台風15号の爪跡が癒えないうちに、追い討ちをかけるように、猛烈な台風19号が駆け抜けて行った。今回は大型で猛烈な雨台風だったため、東日本で現在までに77の河川で氾濫や越水が発生し、多くの被害が出ている。心からお見舞い申し上げたい。日本列島は「台風銀座」とも称され、毎年幾つかの台風が上陸して来たが、最近は明らかにその頻度も強さも、かつてより格段に酷くなっている。
その原因は「気候変動に関する政府間パネル(IPCC)」の報告書を持ち出すまでもなく、明らかに地球の温暖化にあり、CO2などの温暖化ガスの濃度上昇に起因している。2年前の「気候変動枠組み条約締約国会議(COP)」では、加盟各国がそれぞれ、2030年までの温暖化ガス排出量削減目標を発表し、さらに2050年までにはそれをゼロにするという「パリ協定」を採択したが、世界最大の排出国・アメリカが離脱宣言しており、その実効性に疑問符が付いている。
そうした中、9月下旬の国連総会「気候行動サミット」に招かれたスウェーデンの高校生で、環境活動家のグレタ・トゥンベリさんは、各国の首脳を前に「私たちはあなたたちを見ている」「すべての未来の世代の目はあなた方に向けられています。私たちを裏切るなら決して許しません」と、眼光鋭く、語気を荒げて演説した。
彼女の演説は各国首脳を圧倒する勢いで理路整然としており、実に天晴れと拍手を送った人も少なくないだろう。しかし本来は、この問題に我々大人が正面から向き合い、力を合わせて真剣に取り組むべきことである。彼女を含め若い人々に心配を懸け、必死な行動をさせてしまっていることを、とても恥ずかしく思わなければなるまい。

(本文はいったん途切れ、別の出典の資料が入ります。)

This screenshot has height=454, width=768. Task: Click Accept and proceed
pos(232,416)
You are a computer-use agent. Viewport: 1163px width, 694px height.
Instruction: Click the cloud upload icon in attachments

実はこのトゥンベリさんの姿には既視感を覚えている。今から10年前にパキスタンのマララ・ユスフザイさんという12歳の少女が、パキスタン・タリバーン運動による女子校の破壊を経験し、それへの怒りと女子教育の必要性をブログで訴えた。その後タリバーンに恨まれたマララさんは、銃撃に遭うも一命を取り止め、翌年国連に招かれて、力強い演説を行った。2014年にはノーベル平和賞を受け、現在は人権活動家として活躍している。
マララさんの時も、女子教育を否定するイスラム過激派に対して、なぜもっと早く、そして強く世界が避難しないのか、多くの人々が疑問を抱いた。彼女の演説と行動は、利害関係を考えてモノが言えない大人、最初から諦めてモノを言えない大人に対する強烈な抗議でもあった。
彼女たちの行動を見て思い起こすのが、1400年代半ば頃の英仏百年戦争で活躍したジャンヌ・ダルクである。わずか15、6歳の時にオルレアン解放の先頭に立ち、仏軍の劣勢を挽回する原動力となった。その後の幾つかの戦いでも軍を奮い立たせ、勝利に導いたのである。時代も状況も全く違うが、純粋さと信念の強さ、人々を導く能力において、相通じるものがあるのではないか。
ジャンヌ・ダルクがかつて示したように、彼女たちが世の中の不正義や矛盾、無責任に喝を入れて、世界を動かすきっかけとなることを、大人の側の反省も込めながら、心から願うばかりである。